Insufficient Progress
The latest showdown stems from the court’s January 2012 ruling in the McCleary case, in which it declared that K-12 spending failed to live up to the standard set in the state’s constitution, which makes it the state’s “paramount duty” to provide “ample provision” for public education. The court gave the legislature until the 2017-18 school year, however, to boost state aid to public schools and thereby satisfy the court, which has regularly assessed the state legislature’s progress in increasing funding since the McCleary ruling.
The most recent report from the legislature to the court was released April 29, in which lawmakers document mixed progress.
In the state’s 2013-15 biennial budget, the legislature has approved roughly $1 billion in new education spending. But that figure falls short of the roughly $1.4 billion legislators estimated they would have to spend by this point, in order to be on track with a plan they have previously presented to satisfy the McCleary ruling. They also conceded that there is no “political agreement” among them on how to proceed to further overhaul K-12 spending.
In its June 12 order, the court said that unless the legislature persuades the justices otherwise by a Sept. 3 show-cause hearing, the court could hold the state in contempt and impose a variety of sanctions.
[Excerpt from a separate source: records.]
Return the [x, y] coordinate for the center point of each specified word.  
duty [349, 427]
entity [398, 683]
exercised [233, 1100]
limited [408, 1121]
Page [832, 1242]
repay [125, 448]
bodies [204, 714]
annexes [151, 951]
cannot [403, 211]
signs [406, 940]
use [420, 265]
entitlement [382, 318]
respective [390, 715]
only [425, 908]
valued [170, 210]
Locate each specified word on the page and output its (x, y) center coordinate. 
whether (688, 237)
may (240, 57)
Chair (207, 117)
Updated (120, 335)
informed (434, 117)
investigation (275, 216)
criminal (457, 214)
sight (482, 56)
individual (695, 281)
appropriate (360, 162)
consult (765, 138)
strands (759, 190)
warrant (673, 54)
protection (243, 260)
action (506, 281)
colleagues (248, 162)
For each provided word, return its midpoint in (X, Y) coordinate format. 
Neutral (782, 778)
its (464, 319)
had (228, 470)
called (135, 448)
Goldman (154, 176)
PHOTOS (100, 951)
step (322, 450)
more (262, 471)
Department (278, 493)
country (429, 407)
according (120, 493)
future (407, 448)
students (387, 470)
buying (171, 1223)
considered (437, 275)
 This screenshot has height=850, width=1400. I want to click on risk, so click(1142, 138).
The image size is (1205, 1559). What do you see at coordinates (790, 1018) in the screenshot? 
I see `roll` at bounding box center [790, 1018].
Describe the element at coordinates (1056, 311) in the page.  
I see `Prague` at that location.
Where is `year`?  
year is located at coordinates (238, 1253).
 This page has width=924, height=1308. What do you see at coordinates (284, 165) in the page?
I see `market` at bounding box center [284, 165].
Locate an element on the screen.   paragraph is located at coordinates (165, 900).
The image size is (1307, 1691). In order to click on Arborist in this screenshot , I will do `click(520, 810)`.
They could include a specific funding level imposed by the court, fines—or even a halt in funding to a state school system deemed unconstitutional.
There is precedent for courts to take drastic action when they believe legislators aren’t meeting their school-funding obligations. As part of the fallout from the Robinson v. Cahill case in New Jersey, Mr. Rebell noted, the state’s top court ordered public schools to close for 12 days in 1976 because of the legislature’s failure to adhere to the state’s education funding formula, although the closings took place in July, before the next regular academic year began.
Next Steps Unclear
This also is not the first time the Washington state Supreme Court has shown disappointment with how the state has responded to its ruling in McCleary. At the start of 2014, the court expressed its disapproval with the state’s overall strategy despite the funding increase of $982 million approved for the 2013-15 budget. That increase was only a 6.7 percent above the level that the court previously deemed unconstitutional, the justices noted. Earlier this year, lawmakers added $58 million to that in a supplemental budget.
But to keep up with a plan laid out by legislators in late 2012, they will have to approve roughly $3.5 billion in additional K-12 spending through 2018 in order to satisfy the court, even after those two budget increases. Each year that legislators fail to stick to their plan increases the pressure on subsequent legislative sessions until 2018, Ms. Smith added.
State Rep. Chad Magendanz, a Republican who is the ranking member of the House education committee, agreed with Ms. Smith that there seemed little point in a special session before Sept. 3. He said that while he wasn’t particularly concerned about the idea that the court was encroaching on the legislature’s prerogatives, “The children of Washington are not being well served by hauling us back into court.”
He stressed that there is a “dedicated core of bipartisan legislators” who have worked hard to boost education funding in various ways. Education spending not designed to address McCleary, Mr. Magendanz added, increased in the 2013-15 budget by about $600 million, a figure that includes increased state contributions to public-employee pensions.
“This is a good-faith effort to comply,” Mr. Magendanz said. “We’ve turned the tide. That was not an easy task.”